Fiquei em silêncio e depois caminhei pelo corredor daquela Secretaria, suando muito e levando comigo a dor. O meu coração já meio confuso voltou a me questionar: Agora se sentes tão pequeno não é? Estou magoado com você porque me culpas! Angustiado, dei mais um passo e perguntei: - O que será que eu te fiz para ter essa dor? Ele humildemente respondeu: - Você sofre com as pessoas injustiçadas; preocupa-se demais com o seu trabalho, também com as pessoas que o cercam, és atencioso, mas perfeccionista demais, procura ser prestativo e na maioria das vezes, se decepciona... Você ama e depois sofre e fala que a culpa é minha... Você espera por algo que não vem e fica triste... Aí você chora e seu choro dói em mim... Acho que você precisa de ajuda para esse seu coração sofrido... Ajuda boa! E saiba que as decepções misturadas com estresse te prejudicam. Saia desta antes que seja tarde demais!

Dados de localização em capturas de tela
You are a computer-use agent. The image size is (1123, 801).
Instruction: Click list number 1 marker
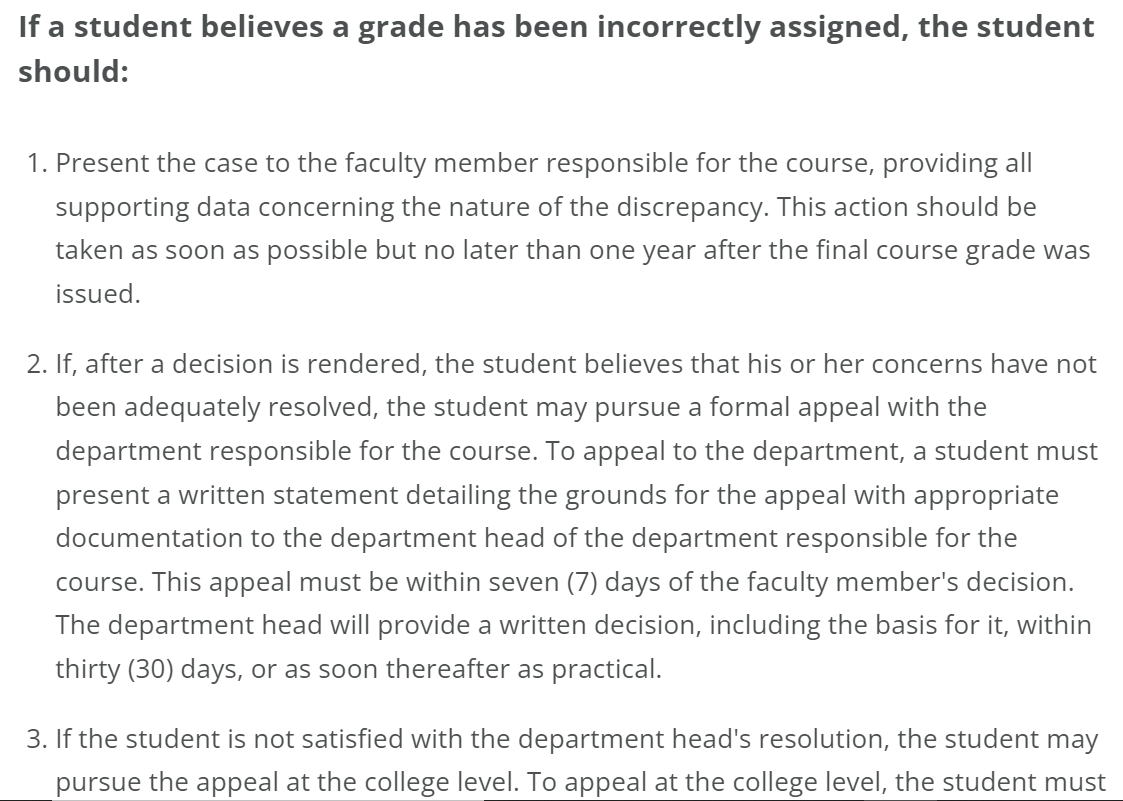(36, 163)
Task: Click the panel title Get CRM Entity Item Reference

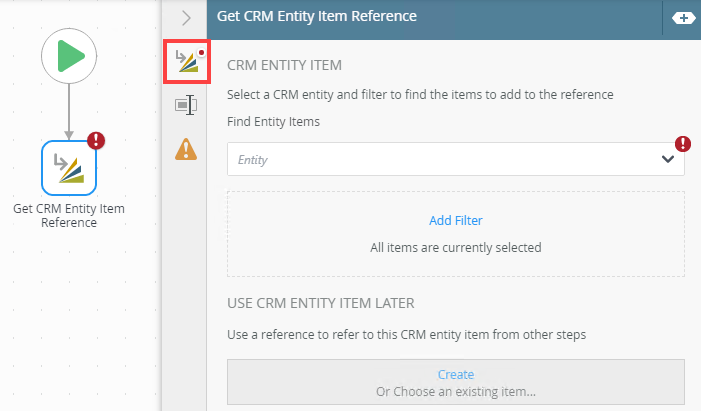Action: (316, 16)
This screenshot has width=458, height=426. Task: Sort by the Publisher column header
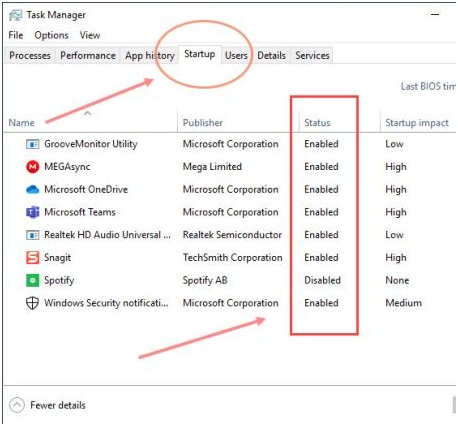point(202,123)
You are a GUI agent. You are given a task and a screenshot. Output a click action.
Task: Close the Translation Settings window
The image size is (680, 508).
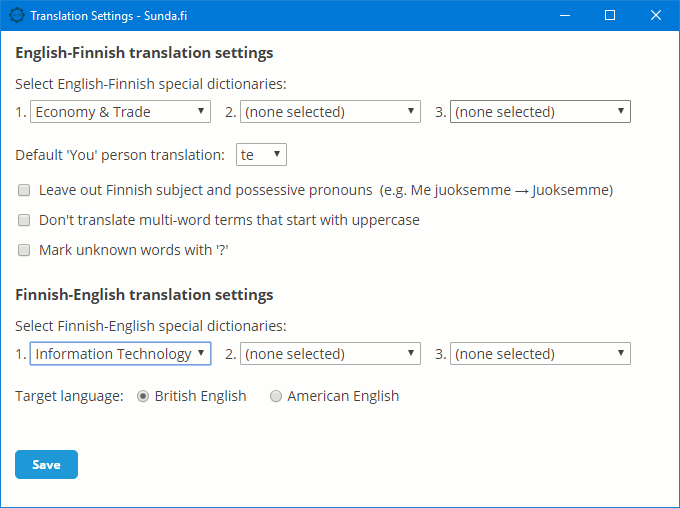click(656, 16)
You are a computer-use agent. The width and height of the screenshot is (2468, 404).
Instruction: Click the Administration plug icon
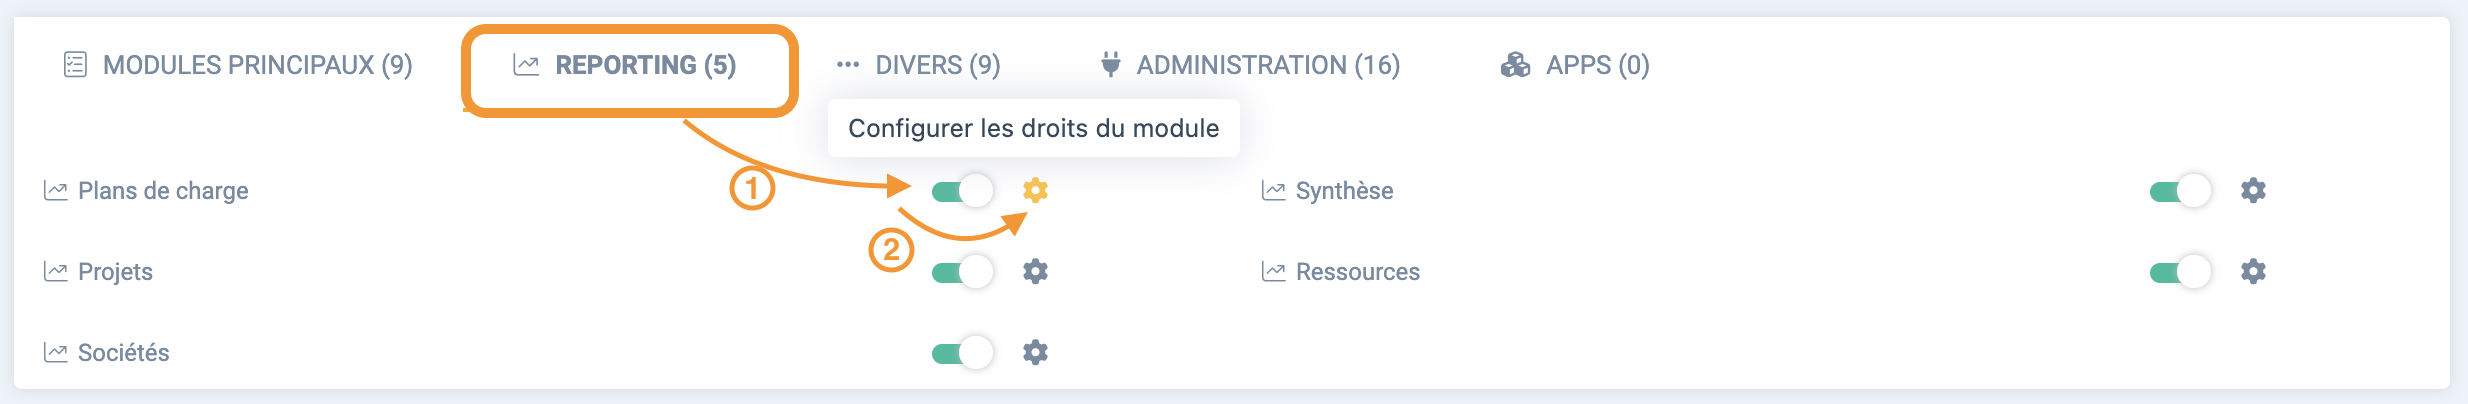[x=1110, y=65]
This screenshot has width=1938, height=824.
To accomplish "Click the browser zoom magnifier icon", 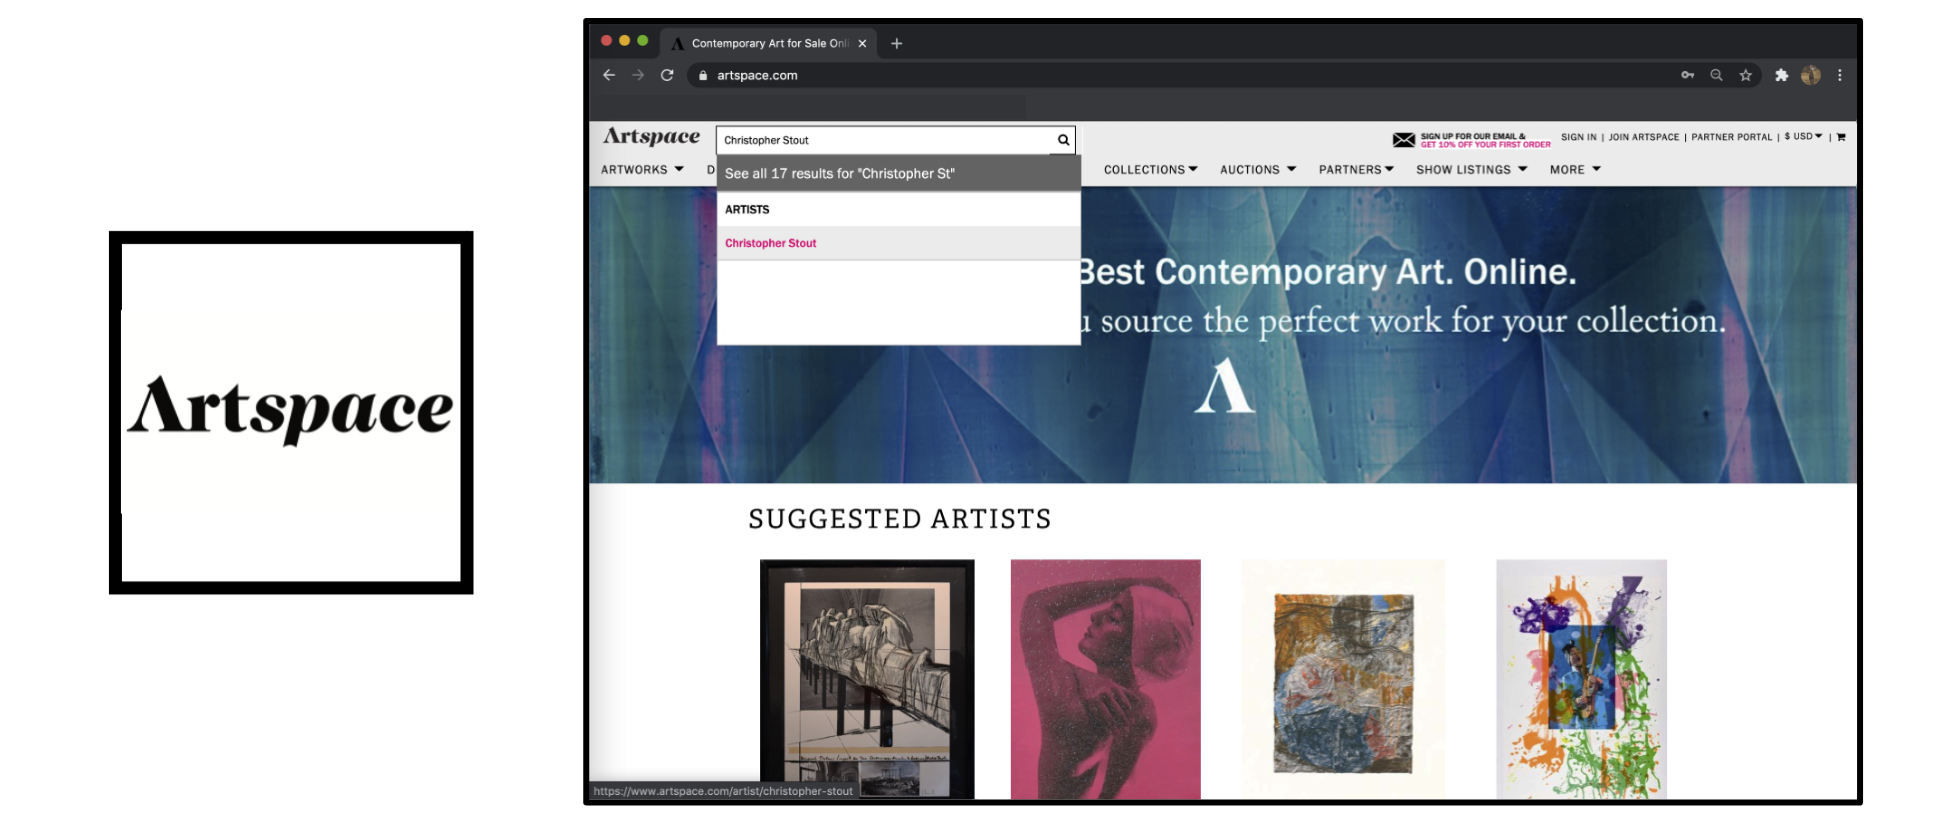I will (x=1716, y=75).
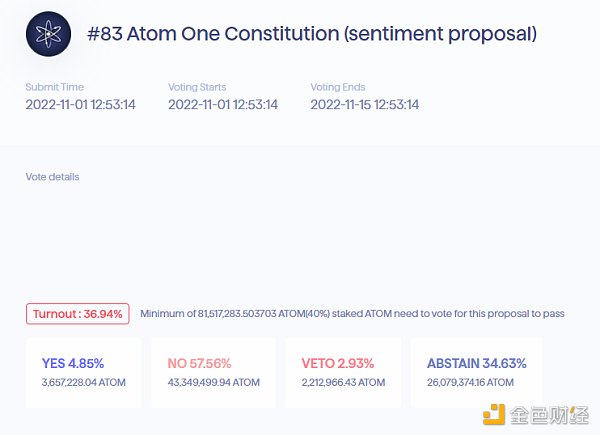Select the submit time 2022-11-01 value

click(81, 104)
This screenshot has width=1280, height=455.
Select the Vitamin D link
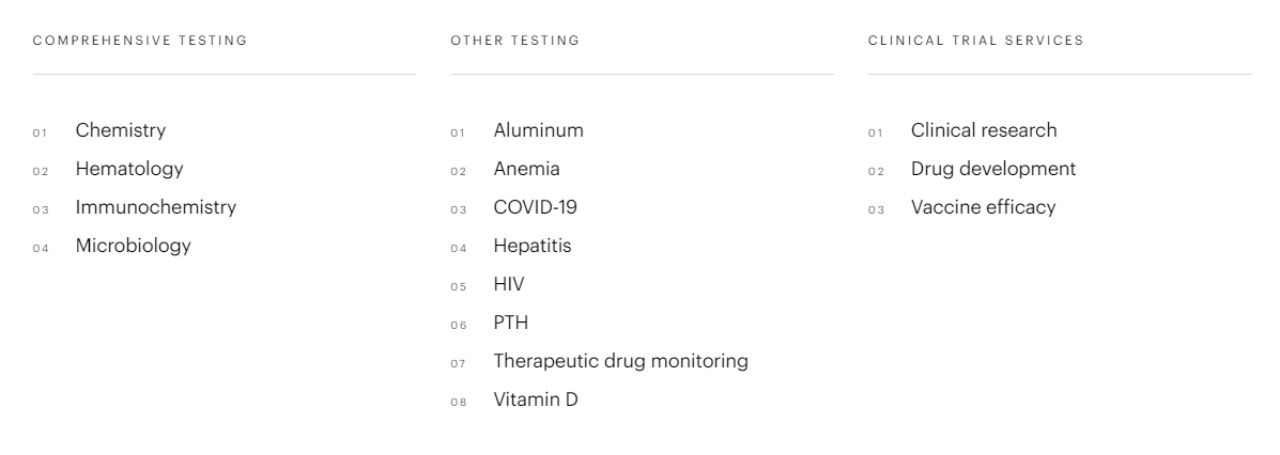pyautogui.click(x=535, y=400)
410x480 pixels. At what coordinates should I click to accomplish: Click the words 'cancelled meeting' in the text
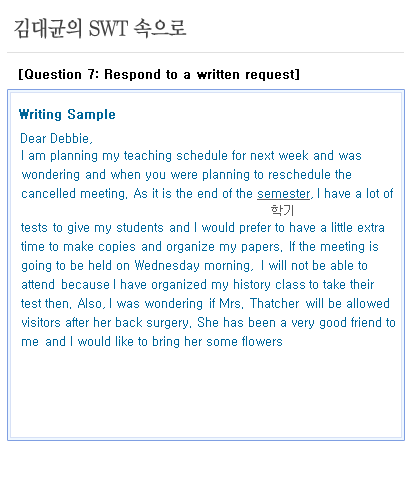click(x=73, y=194)
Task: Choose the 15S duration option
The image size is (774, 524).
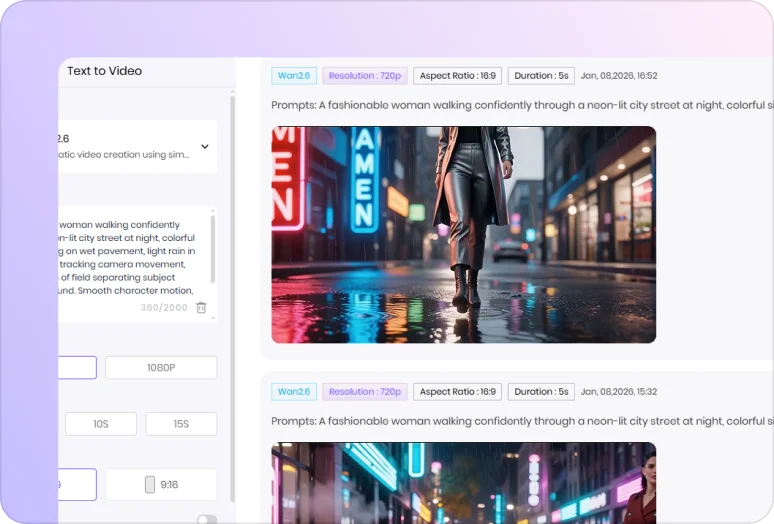Action: [x=181, y=424]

» ENUNCIADO 1
Liste todas as frases do trecho que terminam com ponto de exclamação.
» ENUNCIADO 2
No trecho, segundo o coração, o que prejudica quem narra?
O material é independente e não tem relação com o trecho.

» RESPOSTA 1
- Estou magoado com você porque me culpas!
- Ajuda boa!
- Saia desta antes que seja tarde demais!

» RESPOSTA 2
As decepções misturadas com estresse.